What this task involves:
Could you transcribe the passage on Sečanj word for word, starting at "Sečanj (Сечањ, Torontálszécsány)" and ending at "has 10,544 inhabitants."?

━━ Source extract ━━

Sečanj (Сечањ, Torontálszécsány) is a town located in the Central Banat District of the autonomous province of Vojvodina, Serbia. As of 2022 census, the town itself had a population of 1,889, while the Sečanj municipality has 10,544 inhabitants.

==Name==
"Sečanj" is a Slavic name for the first month in the calendar year. The Serbian Ekavian variant of this name was eventually replaced with the Latin-derived "Januar", while the Croatian Ijekavian variant "Siječanj" remains in use in Croatia.

In Serbian and Croatian, the town is known as Sečanj (Сечањ), in Hungarian as Szécsány or Torontálszécsány, in German as Setschan or Petersheim, and in Romanian as Seceani.

Serbian, Hungarian, and Romanian language are officially used by municipal authorities.

==Demographics==

According to the 2011 census, the population of the municipality of Sečanj was 13,267 inhabitants.

===Ethnic composition===
The settlements with Serb ethnic majority are: Sečanj, Banatska Dubica, Boka, Jarkovac, Jaša Tomić, Krajišnik, and Sutjeska. The settlement with Hungarian ethnic majority is Busenje. Ethnically mixed settlements with relative Serb majority are: Konak, Neuzina and Šurjan.

━━━
━━ Supplied data ━━

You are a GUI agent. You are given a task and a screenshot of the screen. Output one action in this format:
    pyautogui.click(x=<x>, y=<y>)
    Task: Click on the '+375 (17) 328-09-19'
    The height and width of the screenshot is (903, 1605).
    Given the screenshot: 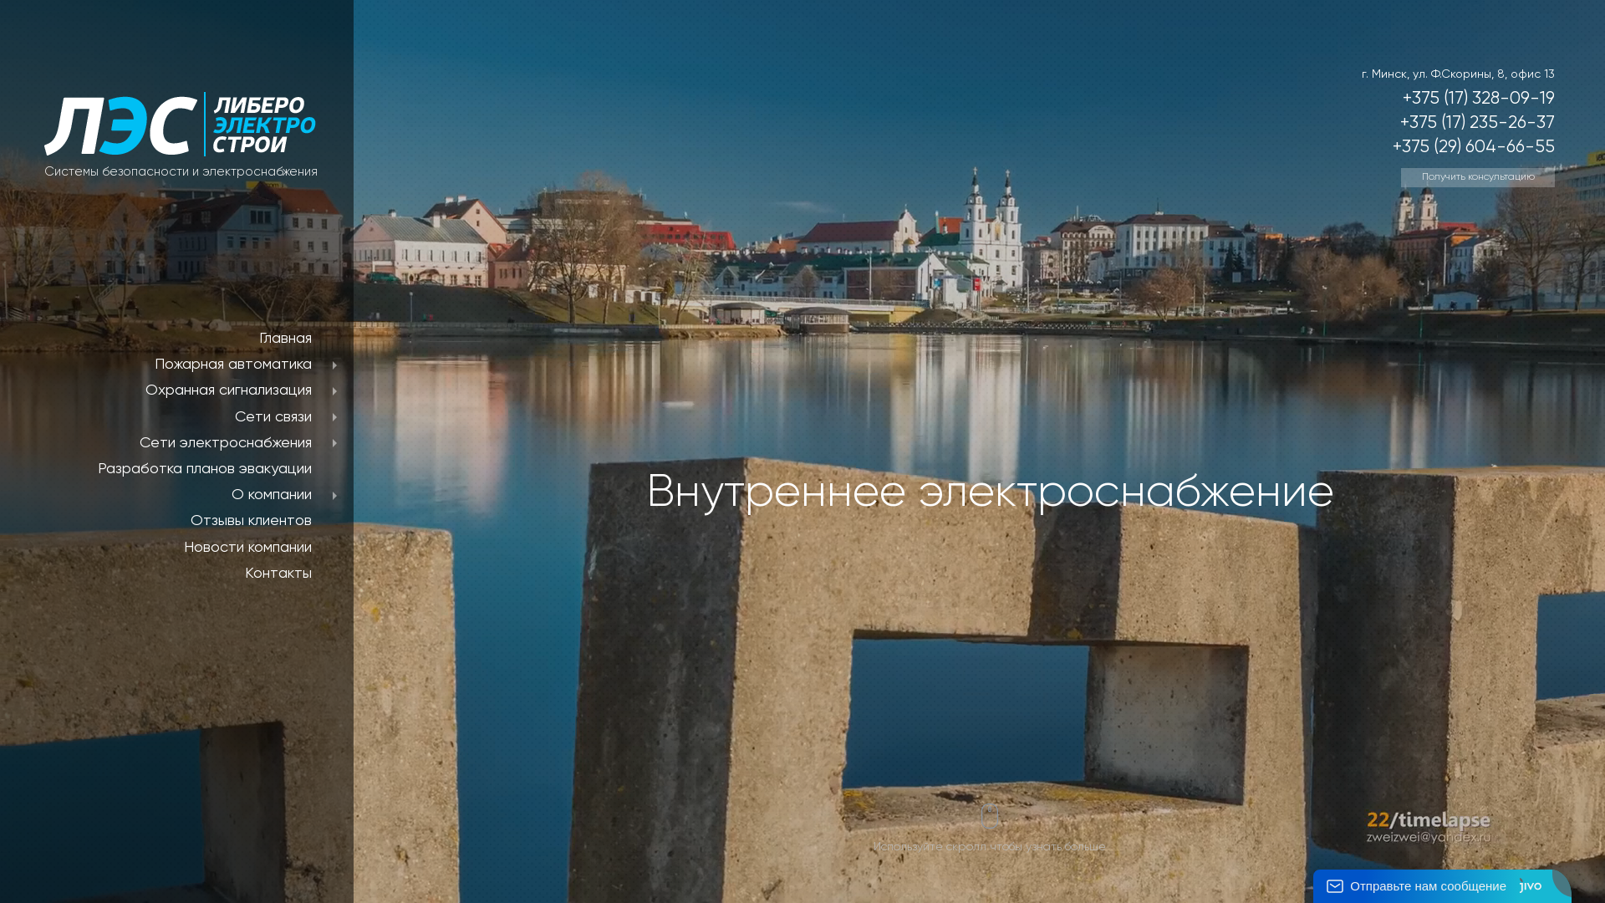 What is the action you would take?
    pyautogui.click(x=1479, y=99)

━━━

Written reply:
Sečanj (Сечањ, Torontálszécsány) is a town located in the Central Banat District of the autonomous province of Vojvodina, Serbia. As of 2022 census, the town itself had a population of 1,889, while the Sečanj municipality has 10,544 inhabitants.